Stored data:
★ ★ ★ ★ ★ ★ ★

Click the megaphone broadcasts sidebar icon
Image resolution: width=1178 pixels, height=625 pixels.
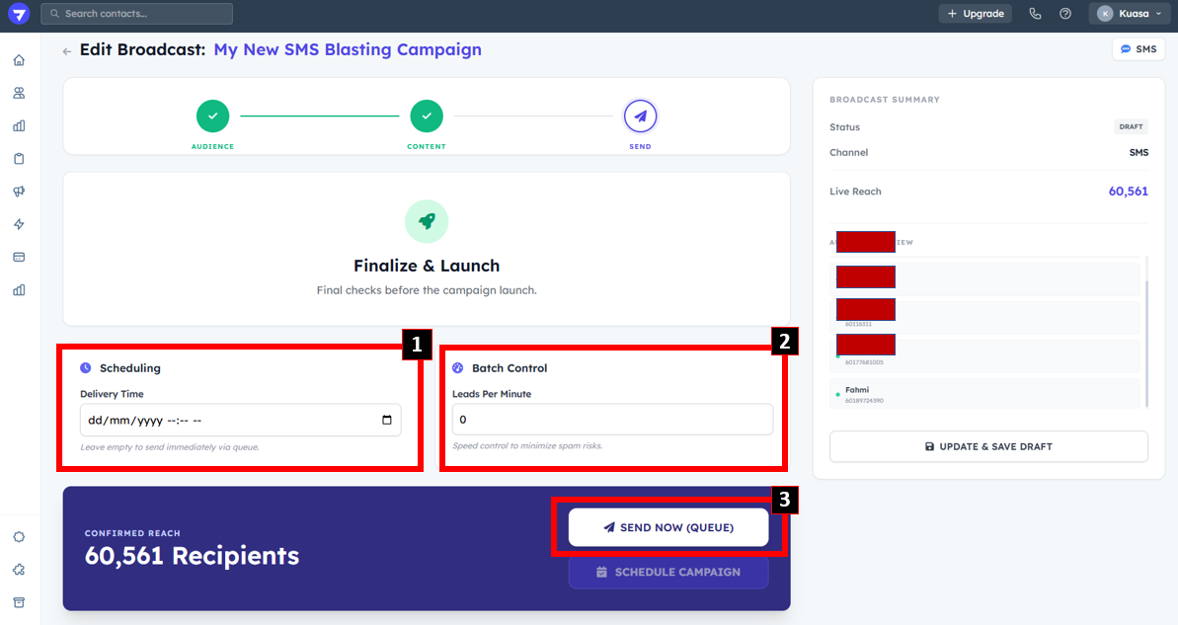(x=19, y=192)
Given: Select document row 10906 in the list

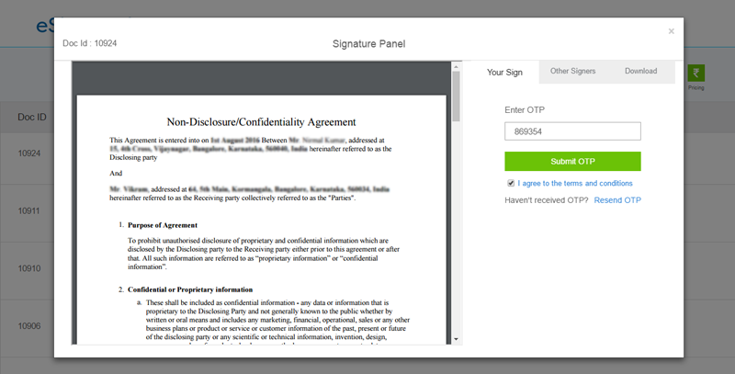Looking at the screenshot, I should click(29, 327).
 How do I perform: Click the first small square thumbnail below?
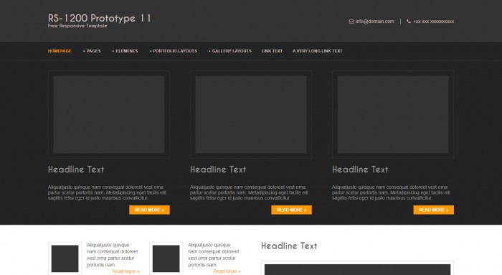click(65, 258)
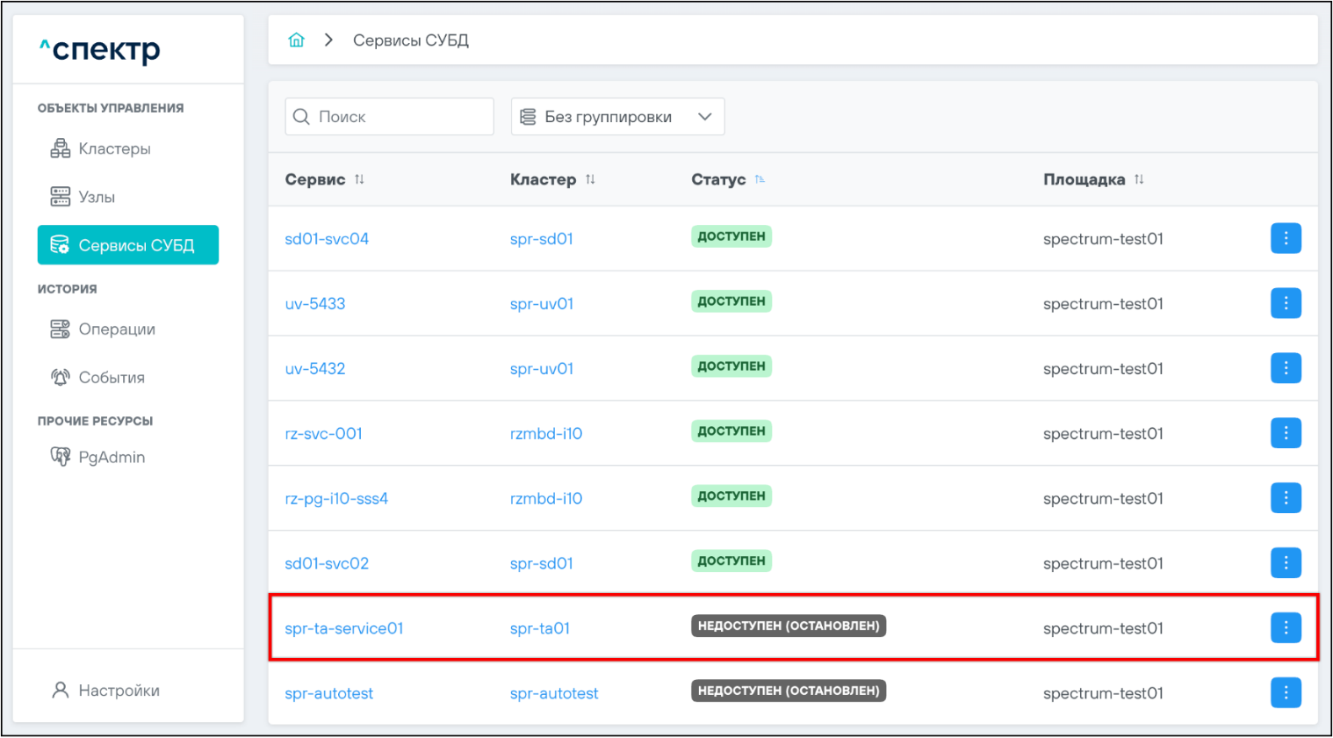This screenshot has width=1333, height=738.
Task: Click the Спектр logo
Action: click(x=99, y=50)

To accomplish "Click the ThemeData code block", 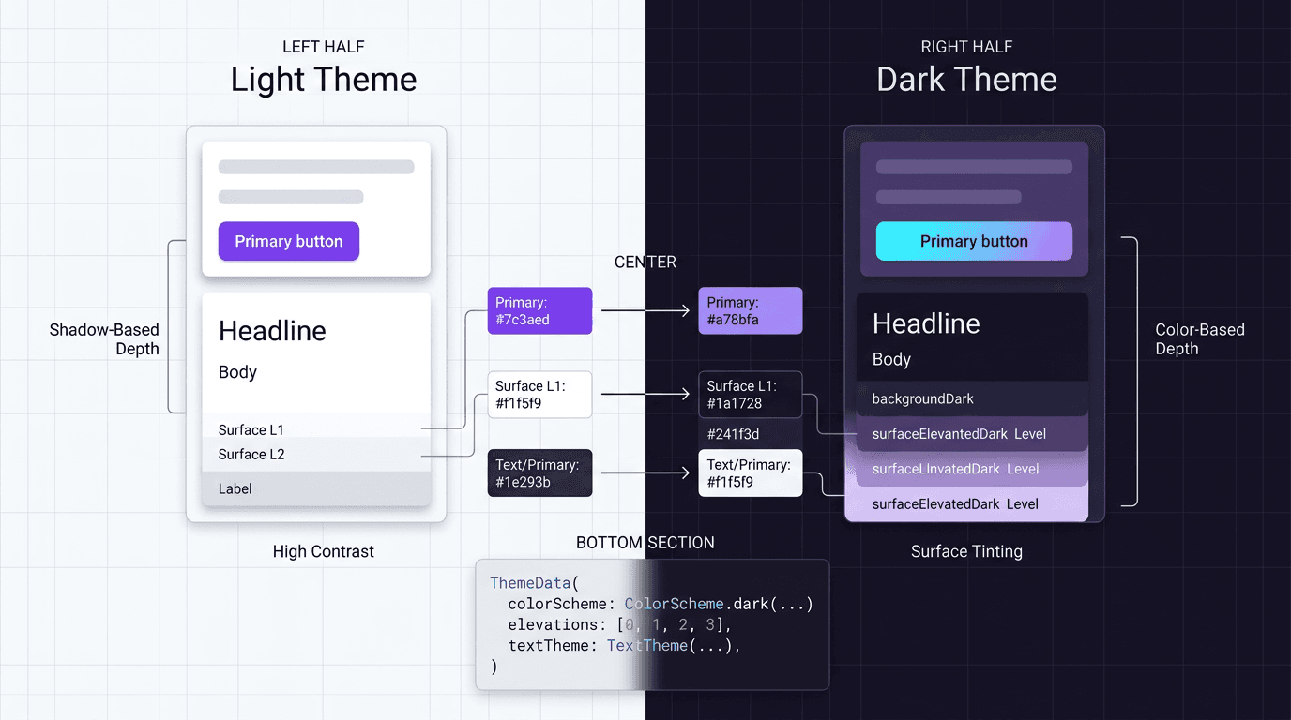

★ ★ ★ ★ ★ ★ ★

Output the data above as a Markdown table with two columns, Row and Line, giving each non-blank line its own numbered row and skipping blank lines. Leave the pictures out of the answer.

| Row | Line |
|---|---|
| 1 | Click the megaphone broadcasts sidebar icon |
| 2 | Image resolution: width=1178 pixels, height=625 pixels. |
| 3 | (x=19, y=192) |
| 4 | Given: Select document row 10906 in the list |
| 5 | Looking at the screenshot, I should click(29, 327). |
| 6 |  How do I perform: Click the first small square thumbnail below? |
| 7 | click(65, 258) |
| 8 | This screenshot has width=1333, height=738. |
| 9 | Task: Click the Спектр logo |
| 10 | Action: click(x=99, y=50) |
| 11 | To accomplish "Click the ThemeData code block",  |